Our patient is an 87-year-old Hispanic male who presented to his primary care physician for a routine physical examination when he reported having mild fatigue and dark stools upon evaluation. Over the next few weeks, the patient had persistent pancytopenia, with rapidly declining hemoglobin necessitating multiple transfusions at local hospitals before a bone marrow biopsy was performed revealing AML.  This case presentation highlights an unusual presentation of disease and may assist outpatient physicians in identifying AML with isolated signs of GI bleeding. Early identification of AML as the predominant cause of GI manifestations may lead to better responses to treatment and increased likelihood of survival.

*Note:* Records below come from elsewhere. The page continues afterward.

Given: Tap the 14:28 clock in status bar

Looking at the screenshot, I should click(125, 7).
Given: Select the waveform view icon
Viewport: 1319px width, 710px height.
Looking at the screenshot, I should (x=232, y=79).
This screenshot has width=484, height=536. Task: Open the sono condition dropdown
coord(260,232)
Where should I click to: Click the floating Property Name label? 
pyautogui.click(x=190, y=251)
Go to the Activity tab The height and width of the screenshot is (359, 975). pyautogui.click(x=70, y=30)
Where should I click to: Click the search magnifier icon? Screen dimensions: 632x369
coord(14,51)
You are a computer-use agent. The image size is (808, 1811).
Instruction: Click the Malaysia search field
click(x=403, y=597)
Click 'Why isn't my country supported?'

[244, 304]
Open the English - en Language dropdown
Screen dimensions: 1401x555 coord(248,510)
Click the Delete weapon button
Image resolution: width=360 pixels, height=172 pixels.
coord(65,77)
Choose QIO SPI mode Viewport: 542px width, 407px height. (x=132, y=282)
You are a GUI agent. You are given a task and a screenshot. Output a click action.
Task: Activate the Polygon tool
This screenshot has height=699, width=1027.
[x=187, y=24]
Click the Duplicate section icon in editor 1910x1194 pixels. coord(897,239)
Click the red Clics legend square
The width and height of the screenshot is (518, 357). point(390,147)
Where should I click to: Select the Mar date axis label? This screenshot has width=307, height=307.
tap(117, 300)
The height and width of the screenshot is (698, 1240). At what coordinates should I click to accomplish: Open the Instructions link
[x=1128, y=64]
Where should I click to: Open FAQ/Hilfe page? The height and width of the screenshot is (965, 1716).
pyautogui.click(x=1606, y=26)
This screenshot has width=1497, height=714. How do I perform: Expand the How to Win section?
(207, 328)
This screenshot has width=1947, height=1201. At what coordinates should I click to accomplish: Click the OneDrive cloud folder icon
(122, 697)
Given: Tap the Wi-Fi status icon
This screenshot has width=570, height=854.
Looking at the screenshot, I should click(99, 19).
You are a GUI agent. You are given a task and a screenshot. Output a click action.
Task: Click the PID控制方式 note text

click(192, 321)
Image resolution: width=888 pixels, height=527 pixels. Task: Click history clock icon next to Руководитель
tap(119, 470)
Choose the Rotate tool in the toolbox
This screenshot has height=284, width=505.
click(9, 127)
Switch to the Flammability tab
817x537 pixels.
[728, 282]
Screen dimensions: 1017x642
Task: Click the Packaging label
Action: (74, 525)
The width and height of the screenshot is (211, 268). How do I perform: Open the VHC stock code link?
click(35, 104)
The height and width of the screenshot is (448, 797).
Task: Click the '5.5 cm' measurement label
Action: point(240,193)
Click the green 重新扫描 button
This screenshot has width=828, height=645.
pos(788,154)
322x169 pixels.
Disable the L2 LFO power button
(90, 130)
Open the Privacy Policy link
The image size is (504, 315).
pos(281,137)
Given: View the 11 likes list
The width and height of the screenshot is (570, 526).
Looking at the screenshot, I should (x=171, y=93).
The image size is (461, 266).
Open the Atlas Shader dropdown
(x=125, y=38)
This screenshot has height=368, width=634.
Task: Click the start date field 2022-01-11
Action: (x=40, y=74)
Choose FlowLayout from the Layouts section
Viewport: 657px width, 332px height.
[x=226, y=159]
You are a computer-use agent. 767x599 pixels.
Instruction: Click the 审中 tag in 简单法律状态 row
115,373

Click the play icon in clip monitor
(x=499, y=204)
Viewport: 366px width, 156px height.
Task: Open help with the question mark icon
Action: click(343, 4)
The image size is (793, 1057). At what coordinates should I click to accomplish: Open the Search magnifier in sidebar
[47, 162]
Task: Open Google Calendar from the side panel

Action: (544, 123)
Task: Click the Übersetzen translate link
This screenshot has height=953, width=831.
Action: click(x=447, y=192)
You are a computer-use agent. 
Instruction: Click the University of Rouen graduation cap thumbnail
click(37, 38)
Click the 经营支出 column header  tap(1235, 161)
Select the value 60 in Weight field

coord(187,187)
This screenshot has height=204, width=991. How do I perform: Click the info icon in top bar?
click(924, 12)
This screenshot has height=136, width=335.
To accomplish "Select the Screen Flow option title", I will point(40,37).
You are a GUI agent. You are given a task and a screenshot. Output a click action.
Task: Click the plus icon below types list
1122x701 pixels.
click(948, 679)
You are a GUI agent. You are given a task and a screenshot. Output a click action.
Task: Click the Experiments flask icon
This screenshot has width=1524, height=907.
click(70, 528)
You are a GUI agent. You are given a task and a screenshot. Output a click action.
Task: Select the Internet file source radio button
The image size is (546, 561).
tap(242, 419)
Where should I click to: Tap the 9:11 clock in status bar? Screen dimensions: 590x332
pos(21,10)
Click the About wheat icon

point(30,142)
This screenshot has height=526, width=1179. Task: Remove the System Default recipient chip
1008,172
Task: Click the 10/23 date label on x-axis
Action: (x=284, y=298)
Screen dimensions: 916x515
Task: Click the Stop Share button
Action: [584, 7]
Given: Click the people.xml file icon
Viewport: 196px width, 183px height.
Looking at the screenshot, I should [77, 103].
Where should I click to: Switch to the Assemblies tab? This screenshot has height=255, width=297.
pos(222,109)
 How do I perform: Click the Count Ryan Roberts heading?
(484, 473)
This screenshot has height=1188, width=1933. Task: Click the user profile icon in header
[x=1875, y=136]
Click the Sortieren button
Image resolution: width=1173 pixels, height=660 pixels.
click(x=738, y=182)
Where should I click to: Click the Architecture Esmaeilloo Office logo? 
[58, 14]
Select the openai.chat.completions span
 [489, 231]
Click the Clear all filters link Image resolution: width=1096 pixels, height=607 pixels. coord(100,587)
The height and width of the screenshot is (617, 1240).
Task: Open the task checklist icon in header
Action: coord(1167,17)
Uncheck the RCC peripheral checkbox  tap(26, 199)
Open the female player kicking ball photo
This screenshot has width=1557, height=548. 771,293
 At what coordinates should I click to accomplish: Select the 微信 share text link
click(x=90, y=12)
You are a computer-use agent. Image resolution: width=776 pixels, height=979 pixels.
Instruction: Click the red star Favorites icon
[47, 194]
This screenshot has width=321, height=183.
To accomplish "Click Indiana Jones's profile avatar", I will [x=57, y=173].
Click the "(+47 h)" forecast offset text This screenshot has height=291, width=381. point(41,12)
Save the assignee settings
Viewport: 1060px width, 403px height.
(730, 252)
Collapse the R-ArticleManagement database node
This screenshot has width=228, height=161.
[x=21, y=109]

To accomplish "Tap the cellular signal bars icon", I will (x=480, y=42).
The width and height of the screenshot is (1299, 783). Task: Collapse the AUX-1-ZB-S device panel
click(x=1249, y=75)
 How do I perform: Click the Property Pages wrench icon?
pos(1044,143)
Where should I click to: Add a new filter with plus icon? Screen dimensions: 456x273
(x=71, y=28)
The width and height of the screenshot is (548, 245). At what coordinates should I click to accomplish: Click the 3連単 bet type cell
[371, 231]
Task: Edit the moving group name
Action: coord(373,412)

Autopsy studies predict the presence of any GI manifestation of disease in 25 percent of patients diagnosed with leukemia.3-4 Leukemic infiltrates, secondary inflammatory processes and infection are the most common culprits, with the ability to occur anywhere along the GI tract from the esophagus to the anus including the gallbladder and appendix.3,4 Symptoms can present as non-specific fever, abdominal pain, diarrhea, nausea, vomiting, abdominal distension or tenderness, making it difficult to isolate the cause of the patient’s symptomatic complaints.3 Our patient did not possess any of these presenting symptoms and unfortunately, no relevant endoscopic studies were performed to find the root cause of GI involvement.

Furthermore, clinically significant bleeding may be found in up to 32 percent of thrombocytopenic patients with AML.9 The most frequent presentations of bleeding are cutaneous petechiae or bruising, epistaxis, vaginal bleeding, or hematuria.3,4 These manifestations have mostly been documented in cases of malignancy relapse, after chemotherapy, or following a bone marrow transplant.3,4,9 Rarely has GI bleeding been documented as the first manifestation of primary disease, such as in our patient.5 In addition, the amount of blood loss was sufficient to drop his hemoglobin count in a matter of weeks, which may have led to potentially life-threatening anemia, especially in an elderly individual.

Pathophysiology behind bleeding in patients with leukemia has historically been attributed to a patient’s low platelet count, though more recent publications suggest there is no association between the two.5,9 Vinholt et al. found that clinically significant bleeding in AML is likely caused by reduced platelet function, due to a deficiency in platelet aggregation response and a reduced capacity for platelet activation.9 This may be an underlying reason for the occurrence of significant bleeding in the setting of AML with relatively high platelet counts, as seen in our patient with values consistently around 70 x 109/L. This platelet count is above the threshold that traditionally leads to clinically significant bleeding and points to another mechanism behind increased incidence of bleeding in AML.10

Most of the existing reports detailing GI bleeding in the setting of AML describe cases presenting with acute hemorrhage or cases that occurred after malignancy relapse and initiation of treatment.3,4,6,7 One case reported fatal GI bleeding after secondary formation of a granulocytic sarcoma.6 This report demonstrates a rare presentation of AML with chronic melena in an otherwise asymptomatic elderly patient.


Although AML commonly presents as episodes of bleeding secondary to a thrombocytopenic state or as alterations in lab values, gastrointestinal bleeding can be a presenting sign as well. We hope this detailed clinical course will prompt providers to keep AML on their list of differential diagnoses when encountering an elderly patient reporting dark stools. The early identification of GI involvement in the setting of AML could prevent otherwise severe consequences of bleeding and may improve outcomes of disease.